Data Science

Data Science & Bioinformatics Workflow

This repository provides a 3-tiered architecture for Data Science and Bioinformatics, balancing system stability with the rapid agility needed for research.

1. Architecture Overview

Research workflows are managed through three layers of abstraction:

LayerToolPurposePersistence
Global BaselineNix ModulesYour everyday “Gold Standard” tools (Tidyverse, PyTorch).Permanent
Project SandboxFlake TemplatesReproducible environments for specific papers/experiments.Project-local
Rapid ExplorerMamba / PixiQuick, ad-hoc installation of “edge” academic tools.Persistent (~/.local)

2. The Global Environment

To enable the data science stack, set data-science.enable = true within each language module in your host configuration:

modules.dev.python = {
  enable = true;
  data-science.enable = true;
};
modules.dev.r = {
  enable = true;
  data-science.enable = true;
};

Python & R Suites

Defined within modules/dev/python.nix and modules/dev/r.nix respectively, these suites provide:

Base (always included when the language is enabled):

  • Python: ipython, ipykernel, pip (+ black, pylint, poetry, isort as user packages).
  • R: tidyverse, tidymodels, devtools, shiny, knitr, languageserver, IRkernel, radian.

Data Science extras (data-science.enable = true):

  • Python: pandas, polars, numpy, scipy, scikit-learn, pytorch, transformers, langchain, opencv4, matplotlib, seaborn, plotly, jupyterlab, biopython, scikit-bio, and more.
  • R: rmarkdown, readxl, arrow, caret, randomForest, xgboost, glmnet, plotly, leaflet, phyloseq, openxlsx, and more.

IDE & Server Integration

  • Positron: The IDE is automatically wrapped to find R and Python environments. When either language module is enabled, Positron’s wrapper sets R_HOME/R_LIBS_SITE/R_ENVIRON_USER (for R) and PYTHONHOME/PATH (for Python). You do not need to manually configure interpreter paths.
  • JupyterHub: Kernels for both Python 3 and R are pre-registered. Each kernel uses the language module’s package environment when available, or a minimal fallback (ipykernel / IRkernel) when the language module is disabled.
  • Shell: Tools are available globally in your terminal via python or radian.

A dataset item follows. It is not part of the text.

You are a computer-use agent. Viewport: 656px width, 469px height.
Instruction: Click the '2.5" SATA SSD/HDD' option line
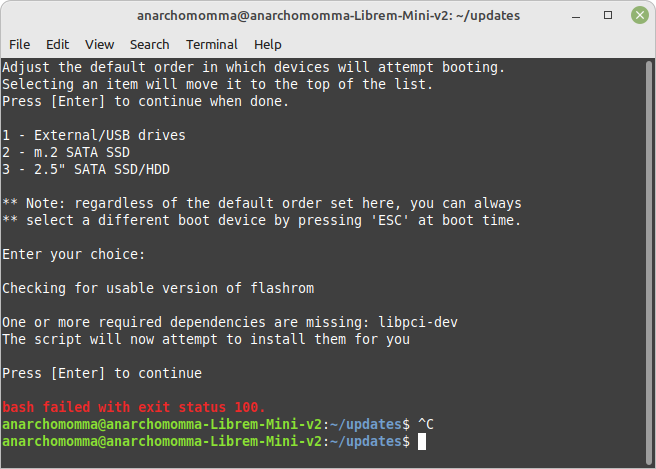click(x=86, y=169)
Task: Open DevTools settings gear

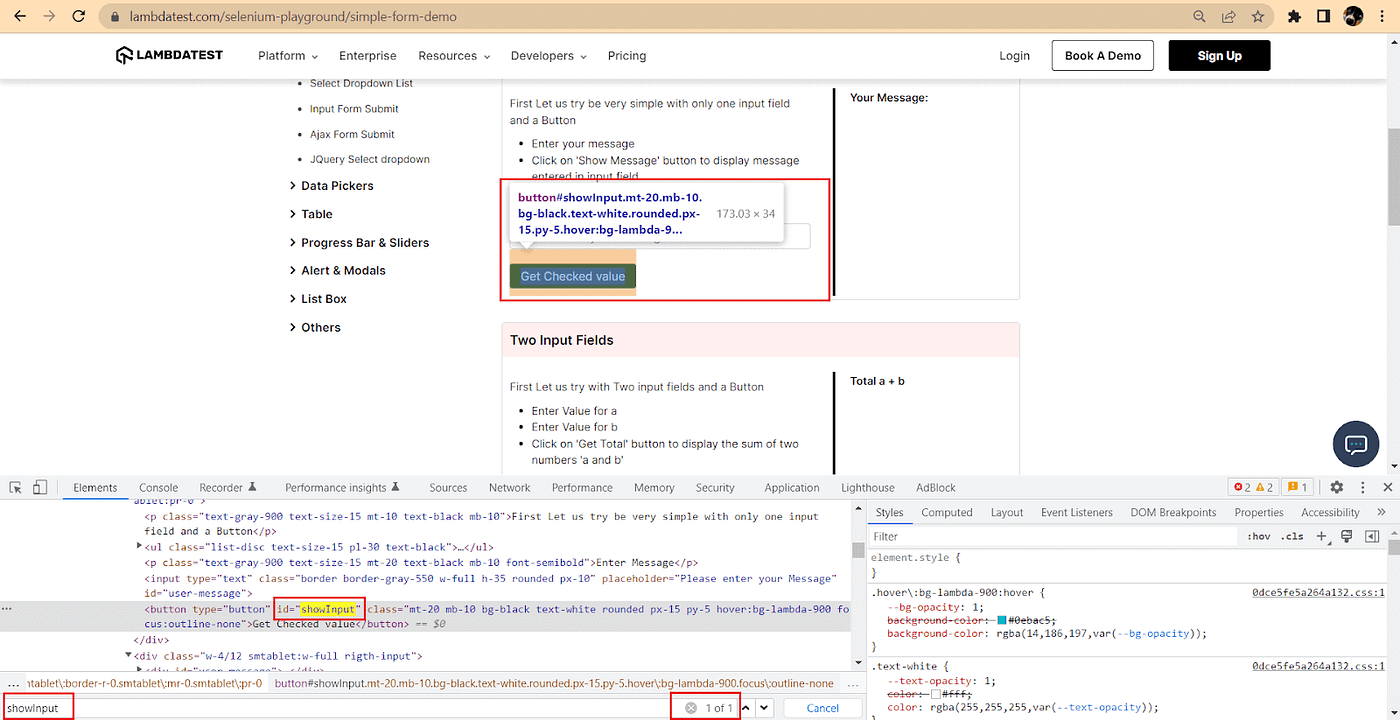Action: 1337,487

3. Project Workflow (Reproducible Research)

For specific research projects, use the Data Science Template. This allows you to lock exact versions of libraries for a specific paper or analysis.

Quick Start

  1. Initialize Project:

    mkdir my-research && cd my-new-research
    nix flake init -t .#data-science
  2. Activate Environment:

    direnv allow

    The shell will display a welcome banner with software versions.

  3. Analysis:

    • Launch JupyterLab: jupyter lab
    • Launch R Console: radian

Customizing Packages

Edit the flake.nix in your project folder. Add packages to the python-env or r-env blocks. direnv will automatically reload the environment when you save the file.


4. Manual Workflow (Agility)

When you need a tool that is not in Nixpkgs or changes too frequently for the Nix module system, use the provided FHS-wrapped package managers.

Mamba & Pixi

Both are configured with a robust FHS (Filesystem Hierarchy Standard) environment that includes:

  • Compression: zlib, bzip2, xz (essential for FASTQ/BAM files).
  • Plotting: libGL, fontconfig, freetype.
  • Runtimes: glibc, libuuid, expat.

Usage:

mamba install scanpy  # Instant installation
mamba-shell           # Enter the FHS shell where binaries can find libraries

5. Bioinformatics Configuration

Channel Management

A global .condarc is managed via modules/dev/conda.nix. It enforces:

  • Channels: conda-forge and bioconda.
  • Priority: strict (prevents conflicts between standard and bio tools).
  • nodefaults: Ensures environments are clean and reproducible.

Persistence

All environment data (~/.local/share/envs) is automatically persisted via the modules/persist.nix module, ensuring your environments survive system updates.


6. Tips & Best Practices

  • Stability: Use the Global Suite for 90% of your work.
  • Reproducibility: Use the Project Template for any code that will be published.
  • Graphics: If a plotting library fails to find a library, run it inside mamba-shell or pixi-shell.
  • Update: Run hey pull to update the global suites, or nix flake update inside your project folder to update local project dependencies.